Jones, who runs 24-Carat Ferret Rescue out of her home, said she and another rescue worker found a dead ferret and another frantically pacing at the top of a cage in Tyson's backyard Nov. 18.

Jones said the cage had no food or water and the surviving ferret appeared malnourished.

She said Tyson assistant Darryl Francis, who led the women to the ferrets, told her the animals ran out of food and no one bothered to buy more.

Jones said when she returned to Tyson's house the following week, Francis realized the incident might reflect poorly on his boss and said the ferrets were his. Jones filed a complaint with animal control officers about the incident.

Horse Racing

Pincay Back in the Saddle

Laffit Pincay Jr., who is three victories away from breaking Bill Shoemaker's career record of 8,833 wins, resumes his pursuit today when he rides in seven races at Hollywood Park in California.

Pincay, 52, is the leading jockey through the first 20 days of the 31-day meeting, with 19 winners.

Auto Racing

NASCAR Eyes New Jersey

The Meadowlands sports complex and a former airport in southern New Jersey are being considered as sites for a stock car racing track that could seat 200,000 fans.

The Newark Star-Ledger reported NASCAR and at least two companies that build and manage racetracks would spend at least $250 million to construct a facility on one of the sites. The report quoted industry officials, politicians and officials from the New Jersey Sports and Exposition Authority.

International Speedway Corp. has approached the authority about its East Rutherford, N.J., complex, authority spokesman John Samerjan said.

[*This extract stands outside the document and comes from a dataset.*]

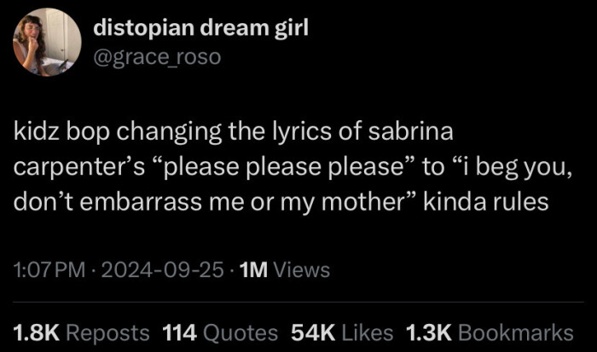
Task: Open the "Reposts" label
Action: click(108, 332)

"NASCAR has expressed an interest in the metro area," he said. "There are many, many ideas under discussion about how to prepare the complex for the next five to 25 years."

Meadowlands officials are developing plans for an arena they hope will keep the New Jersey Nets and New Jersey Devils playing in East Rutherford, despite the Nets' desire to move the team to Newark and the Devils' plans to move to Hoboken, N.J. . . .

Robbie Loomis was named the crew chief and Brian Whitesell was hired as the team manager for three-time Winston Cup champion Jeff Gordon, Hendrick Motorsports announced.

Loomis, 35, served as crew chief for Petty Enterprises' No. 43 car for nine years and was team manager for both Petty drivers (John Andretti and Kyle Petty) while serving as Andretti's crew chief last season.

Whitesell, who has been part of Gordon's team since its inception, will guide the team's operations. He assisted Ray Evernham and succeeded him when Evernham left to become a car owner.


Fleischer Is Top Senior

Bruce Fleischer was named the Senior PGA Tour's player and rookie of the year after becoming the first rookie to lead the tour in earnings since Lee Trevino in 1990.

Fleischer, 51, set a rookie record with $2,515,705 in prize money--$820,594 more than he won in more than 400 events on the PGA Tour--and won seven events. He joins Miller Barber, Bruce Crampton and Trevino as the only players to win seven events in their first season on the Senior Tour.


USOC Vows to Help Disabled

The U.S. Olympic Committee's Executive Committee vowed Monday to find new funding sources for disabled athletes while allowing national governing bodies to handle disabled programs in their own way.

Responding to a mandate from the Amateur Sports Act and to a discrimination lawsuit from one of the USOC's officials, the Executive Committee met for more than six hours Monday to discuss the future of disabled sports and how to integrate them into its programs for able-bodied athletes.

At issue is "vertical integration," which would transfer elite disabled athletes from the organizations that govern them--disabled sports organizations--to the national governing bodies (NGBs) that oversee able-bodied athletes in those sports, such as USA Swimming.


Rafter Cautious in Return

Two-time U.S. Open champion Patrick Rafter said if he plays at the Australian Open, it might only be in doubles.

Rafter, who is recovering from shoulder surgery, said he probably would not enter next year's opening Grand Slam event directly but would take a wild card from tournament organizers.

That would allow him to skip the singles but remain eligible to defend his doubles title with Sweden's Jonas Bjorkman. Rafter practiced Monday for the first time since surgery in October to repair a torn rotator cuff.